Что говорить о провинциальном комсомольце Вите Надрезове? Суть да дело – у Вити случился роман. С Жули, разумеется. И это несмотря на наличие невесты – Оленьки.
Но где Ольга, а где Жули!
Роман получился случайным, коротким и… чрезвычайно бурным. Англичанка, в отличие от отечественной красавицы, творила с комсомольцем Витей что-то невообразимое. Парень даже представить себе не мог, что сексуальные отношения между мужчинами и женщинами могут достигать таких высот сладострастия и бесстыдства, в лучшем смысле этого слова. Да-да! Именно «бесстыдства» и именно «в лучшем смысле» – вот до чего докатился образцовый комсомолец Витя в своем пытливом стремлении шире и глубже познать этот восхитительный мир.
В этом месте я вновь прервал рассказчика, так как термины «шире» и «глубже» в его горячечно-импульсивном изложении стали приобретать чрезмерно прикладной контекст.
Короче.
Парень был разбит и покорен.
Ослепленный и оглушенный свалившимися на его голову невиданными ощущениями, он даже согласился сделать себе в знак любви татуировку на левой лопатке.
Так появился… Скарабей.
Да-да. Тот самый Жук!
Жули сказала, что это ее «тотем», личный талисман. А в ответ, широкая душа, она на своей левой лопатке, той, что ближе к неистовому южноамериканскому сердцу, наколола знак «Уджат» – то самое пресловутое «Я» с глазом.
Виктор ведь из Крыма?
А «уджат» – символ винограда. И гор. А глаз поможет Виктору видеть любимую в разлуке.
Во как было повернуто!
Откуда Надрезов, школьный медалист, образцовый комсомолец и удачливый номенклатурный функционер, мог знать, что Скарабей – символ Вельзевула, повелителя мух. А «уджат» – всевидящее око Люцифера.

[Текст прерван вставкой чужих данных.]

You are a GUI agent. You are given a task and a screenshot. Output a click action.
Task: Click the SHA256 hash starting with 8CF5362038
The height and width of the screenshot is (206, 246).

Вот так их и связали… сатанинскими узами.
Тату делали веселые и шумные бразильские друзья Жули у нее в гостинице. Потом по этому поводу, да и просто без повода, пели, танцевали всю ночь, курили ароматный кальян и нюхали какой-то незнакомый Виктору белый порошок. От порошка напрочь пропадал сон, наступало ощущение поразительной ясности ума и безграничной радости. Все это казалось крайне подозрительным и совершенно невыдержанным с точки зрения привычных норм поведения и от зубов отскакиваемой идеологии, но было совершенно необычным и пронзительно привлекательным.
И Виктор… продолжал петь, плясать и любить Жули!
На его счастье, все закончилось вместе с Олимпиадой.
Расставаясь, Жули обещала не забывать своего нового друга и при случае передать ему какое-нибудь послание. Презент на память! А он сквозь любовный угар и помутнение рассудка все же умудрился сообразить, что их страсть и бурные скачки по ночам могли закончиться с гораздо более печальным финалом.